Okay, I solved it partially. In short: Use Tensorflow as the framework.
During solving this bug, I think Rllib’s support for torch, especially when dealing with MultiDiscrete input, seems to have certain problems.
As I am modifying from this
example script from rllib’s repo, I set the default framework of training to be torch as 1) the algorithm that I am going to train is implemented in torch, and 2)judging from the default parameter setting, torch seems to be the default choice.
Then it gives me the previously mentioned error:
AttributeError: ‘TorchCategorical’ object has no attribute ‘log_prob’.
However, from the torch repo, ‘TorchCategorical’ has this attribute.

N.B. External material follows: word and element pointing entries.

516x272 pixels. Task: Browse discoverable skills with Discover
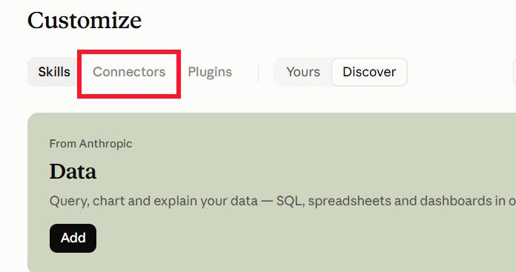click(369, 72)
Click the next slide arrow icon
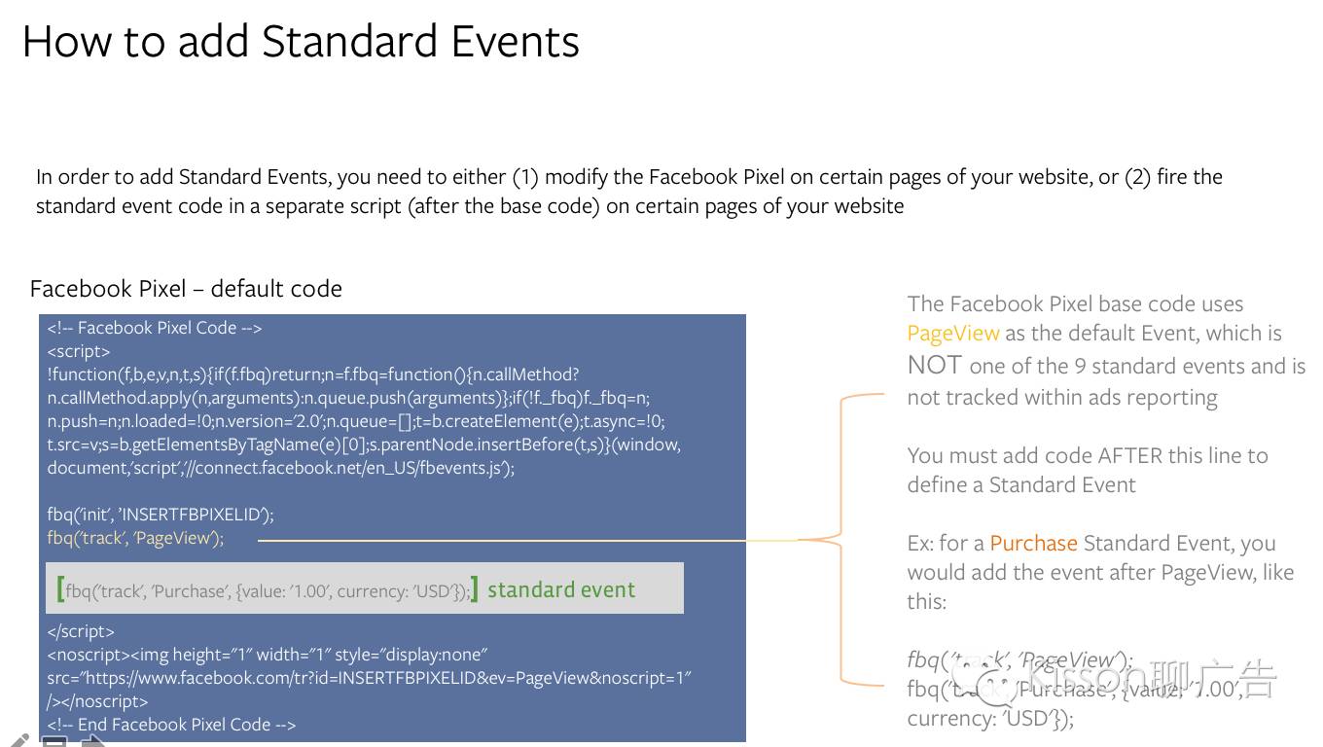This screenshot has width=1323, height=747. pos(91,741)
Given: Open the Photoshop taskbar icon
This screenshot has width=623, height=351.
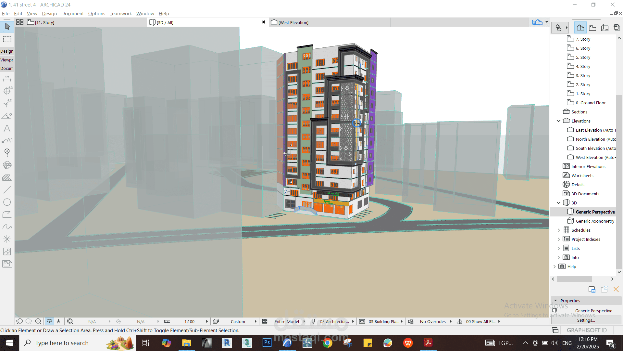Looking at the screenshot, I should 267,343.
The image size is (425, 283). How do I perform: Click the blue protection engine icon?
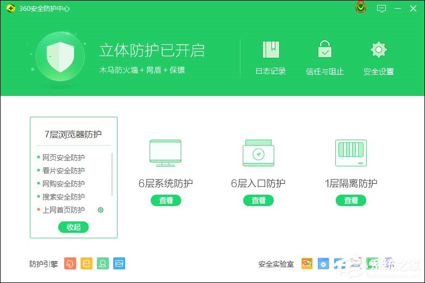[x=119, y=263]
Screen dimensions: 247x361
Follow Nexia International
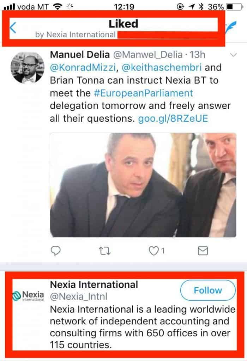[207, 290]
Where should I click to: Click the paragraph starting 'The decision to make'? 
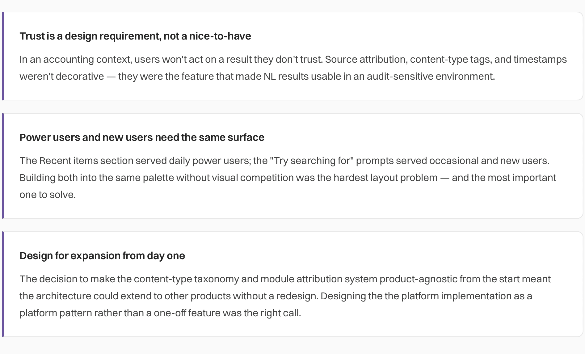click(285, 296)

After going through the scripts, I couldn’t solve the problem. But then when I looked back at the original example script, I found the actual default framework is Tensorflow ‘tf’. And I tested using ‘tf’ as my framework, the training process was successfully executed.
I also tested other example scenes released by Unity’s ml-agent, setting the framework to be ‘torch’ instead of ‘tf’, and the same error appeared again if the action space is MultiDiscrete.
The tutorial for this test can be found here:Unity-and-rllib
As my algorithm implementation is based on torch, I might still need to find a solution to this problem…But if you just want to play around with rllib’s included algorithms, just modify from the example script and choose Tensorflow!